A chain of well ordered sets defines a “unique” well order on the union of chains

elementary-set-theoryorder-theoryset-theorywell-orders

Halmos in his Naïve Set Theory, states the following result in Section 17, Well Ordering:

If a collection $\mathscr C$ of well ordered sets is a chain with respect to continuation, and if $U$ is the union of the sets of $\mathscr C$, then there is a unique well ordering of $U$ such that $U$ is a continuation of each set (distinct from $U$ itself) in the collection $\mathscr C$.

I think that this is not quite correct. Consider this. $\mathscr C = \{ \{0, 2\}, \{0, 2, 3\}, \{0, 2, 3, 6, 8\} \}$ with the usual ordering of $\mathbb N$ in each of the sets. Now, I can order $U = \{0, 2, 3, 6, 8\}$ as $0 < 2 < 3 < 8 < 6$. Then $U$ is a continuation of each $X\in\mathscr C\setminus \{U\}$. But the usual order of $\mathbb N$ also satisfies this requirement, albeit being a different order.

Question: What has gone wrong here?


He defines continuation as follows. A well ordered set $A$ is a continuation of a well ordered set $B$ iff $B$ is an initial segment (the set of all strict predecessors) of some element of $A$ and if the order on $B$ can be inherited from that on $A$. (Hence, a well ordered set can't be a continuation of itself.)

Best Answer

Halmos's statement is indeed incorrect as written. It should instead say require the ordering on $U$ to be a nonstrict continuation of the ordering on every element of $\mathscr{C}$ (including possibly $U$ itself), where "nonstrict continuation" means being either an initial segment or the same set with the inherited order. So, in the case that $U$ is an element of $\mathscr{C}$ already the result is trivial since you just have to use the given ordering on $U$.
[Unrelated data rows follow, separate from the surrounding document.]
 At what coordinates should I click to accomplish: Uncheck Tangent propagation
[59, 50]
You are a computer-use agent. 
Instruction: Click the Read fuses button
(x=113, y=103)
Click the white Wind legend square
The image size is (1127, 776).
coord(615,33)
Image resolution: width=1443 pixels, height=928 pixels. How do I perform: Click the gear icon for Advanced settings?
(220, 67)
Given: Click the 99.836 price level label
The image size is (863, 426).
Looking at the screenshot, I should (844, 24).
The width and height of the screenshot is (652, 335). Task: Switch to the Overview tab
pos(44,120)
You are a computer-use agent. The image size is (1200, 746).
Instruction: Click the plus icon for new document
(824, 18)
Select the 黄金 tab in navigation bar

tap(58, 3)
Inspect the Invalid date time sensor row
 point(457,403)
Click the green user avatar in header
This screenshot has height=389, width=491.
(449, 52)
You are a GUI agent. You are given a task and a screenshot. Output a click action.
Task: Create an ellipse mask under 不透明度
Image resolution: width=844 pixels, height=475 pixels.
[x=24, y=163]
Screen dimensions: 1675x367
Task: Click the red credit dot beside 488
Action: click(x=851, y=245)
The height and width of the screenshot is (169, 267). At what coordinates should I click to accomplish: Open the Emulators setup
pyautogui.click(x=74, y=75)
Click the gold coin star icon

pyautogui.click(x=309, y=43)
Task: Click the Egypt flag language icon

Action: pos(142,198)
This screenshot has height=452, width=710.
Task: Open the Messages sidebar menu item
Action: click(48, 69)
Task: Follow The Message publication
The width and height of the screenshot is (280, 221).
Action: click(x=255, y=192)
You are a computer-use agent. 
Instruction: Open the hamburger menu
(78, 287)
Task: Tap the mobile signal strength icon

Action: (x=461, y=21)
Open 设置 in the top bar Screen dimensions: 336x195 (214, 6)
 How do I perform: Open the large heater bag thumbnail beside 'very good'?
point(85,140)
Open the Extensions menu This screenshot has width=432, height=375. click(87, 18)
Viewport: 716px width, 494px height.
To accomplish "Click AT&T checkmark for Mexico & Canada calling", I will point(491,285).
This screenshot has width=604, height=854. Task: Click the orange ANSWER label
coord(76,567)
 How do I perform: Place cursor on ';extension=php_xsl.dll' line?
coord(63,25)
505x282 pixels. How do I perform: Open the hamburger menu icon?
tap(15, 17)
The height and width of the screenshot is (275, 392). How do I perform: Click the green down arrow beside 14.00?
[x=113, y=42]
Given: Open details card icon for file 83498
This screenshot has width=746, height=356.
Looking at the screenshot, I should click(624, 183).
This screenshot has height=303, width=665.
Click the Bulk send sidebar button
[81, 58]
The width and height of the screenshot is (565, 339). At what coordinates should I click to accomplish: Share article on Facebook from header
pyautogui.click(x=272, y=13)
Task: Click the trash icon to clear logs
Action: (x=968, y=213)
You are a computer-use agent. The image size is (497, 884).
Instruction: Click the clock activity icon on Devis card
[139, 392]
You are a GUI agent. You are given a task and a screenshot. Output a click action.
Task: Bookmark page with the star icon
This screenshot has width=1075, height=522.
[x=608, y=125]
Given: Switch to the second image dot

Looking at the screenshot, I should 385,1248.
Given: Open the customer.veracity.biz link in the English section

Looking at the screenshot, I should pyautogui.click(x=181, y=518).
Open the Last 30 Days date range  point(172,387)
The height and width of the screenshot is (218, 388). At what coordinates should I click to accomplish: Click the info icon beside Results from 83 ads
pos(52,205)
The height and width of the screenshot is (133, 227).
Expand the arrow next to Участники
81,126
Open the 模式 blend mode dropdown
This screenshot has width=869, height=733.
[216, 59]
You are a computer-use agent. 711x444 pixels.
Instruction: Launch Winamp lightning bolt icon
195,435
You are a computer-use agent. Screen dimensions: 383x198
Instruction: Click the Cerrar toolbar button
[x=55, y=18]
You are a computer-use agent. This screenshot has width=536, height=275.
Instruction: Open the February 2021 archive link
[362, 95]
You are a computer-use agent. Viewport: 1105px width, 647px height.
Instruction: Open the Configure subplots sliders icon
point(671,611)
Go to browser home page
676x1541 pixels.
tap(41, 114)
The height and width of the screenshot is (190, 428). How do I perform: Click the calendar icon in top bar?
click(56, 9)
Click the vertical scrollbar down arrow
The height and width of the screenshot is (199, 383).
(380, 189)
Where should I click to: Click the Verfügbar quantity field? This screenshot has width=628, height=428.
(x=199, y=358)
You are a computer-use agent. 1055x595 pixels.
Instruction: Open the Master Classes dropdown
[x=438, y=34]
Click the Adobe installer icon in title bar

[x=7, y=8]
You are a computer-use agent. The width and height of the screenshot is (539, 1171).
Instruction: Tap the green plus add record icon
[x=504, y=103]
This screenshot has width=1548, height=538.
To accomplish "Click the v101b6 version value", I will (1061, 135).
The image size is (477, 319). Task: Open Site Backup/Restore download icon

(Essentially, what happened here is that Halmos tweaked his statement with the parenthetical "(distinct from $U$ itself)" because of the issue that his notion of "continuation" is strict and so $U$ cannot be a continuation of itself. However, he missed that omitting $U$ from the requirement (rather than fixing the notion of "continuation" to allow it) breaks the uniqueness claim, because there might be some elements of $U$ that are not contained in any other elements of $\mathscr{C}$ and so if you don't require any compatibility with the ordering of $U$ you don't know how those elements must be ordered.)